So I am doing a study in my B.A. degree in psychology, and it seems many societies coin computer programmers, or any person who works with computers to be "smart" as opposed to those in more common job/work fields.
I'd like to know this from the programmer's perspective(i.e. Do YOU think you're smart just because you program).
I realize that just labeling one person as "intelligent" from one skill alone is a bad idea, but I'd like some insight here.
Does being a computer programmer, in your opinion, put you up there above the average population of people?
If so, why or why not, and for what reasons specifically? Thanks.

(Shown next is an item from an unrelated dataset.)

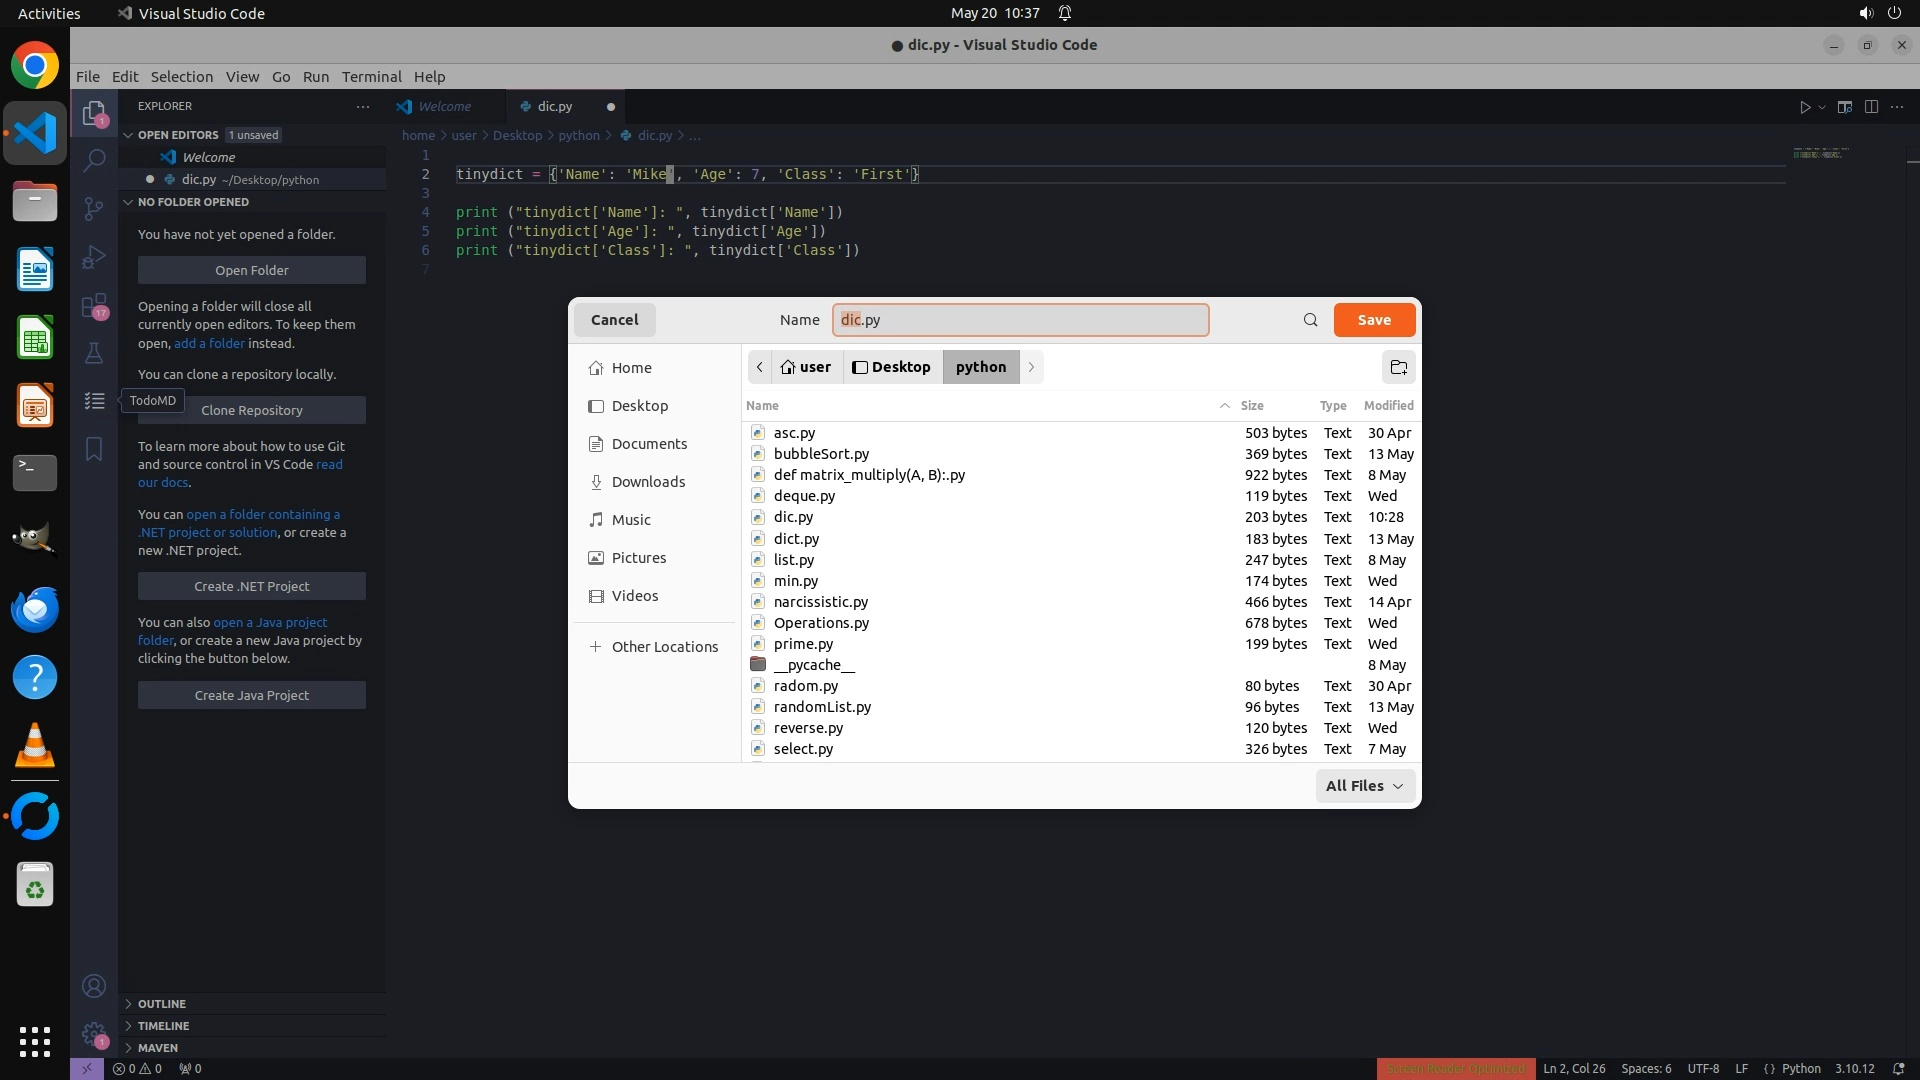Open the Accounts icon in activity bar
The width and height of the screenshot is (1920, 1080).
(94, 987)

if i were smart i would have all of the pokemon seasons on my hard drive... oh wait... ;). actually i would go so far as to say intelligence has nothing to do with it. more common sense and experience
I have to BE smart to actually program.
I'm the smartest one in my grade, and the ONLY one who can program stuff.
My first experience with Basic (on an Apple II GS) happened around the age of 7 or 8, and I was likely the only person in my gradeschool who knew how to program anything. There were smarter kids in my school -- I was the only one interested in programming anything.
So, while you're patting yourself on the back about your perceived superiority, perhaps you might consider that not everyone your age shares your interest, and that soon enough you'll learn you aren't as smart as you think you are -- as we all do.
I'm doing good with programming, but cannot say when was America discovered from Europeans, or when Napoleone died, or where Poland is without looking in a map.
I think programming mostly takes logic and math skills in consideration.
Is google a skill?
Again, not really. With tutorials and programs like Dev-C++ or Code::Blocks that remove the user from the compilation process and lowering it to a matter of hitting a button all you need is a good memory. Google for what you are wanting to do and memorize the steps or put the code in a module and put it aside for later projects to tweak it.
There's a little more to programming than compiling... Not to mention there isn't a tutorial out there for everything. And like most people say, the actual act of programming isn't what's hard. It's the planning and making it all work together without issues.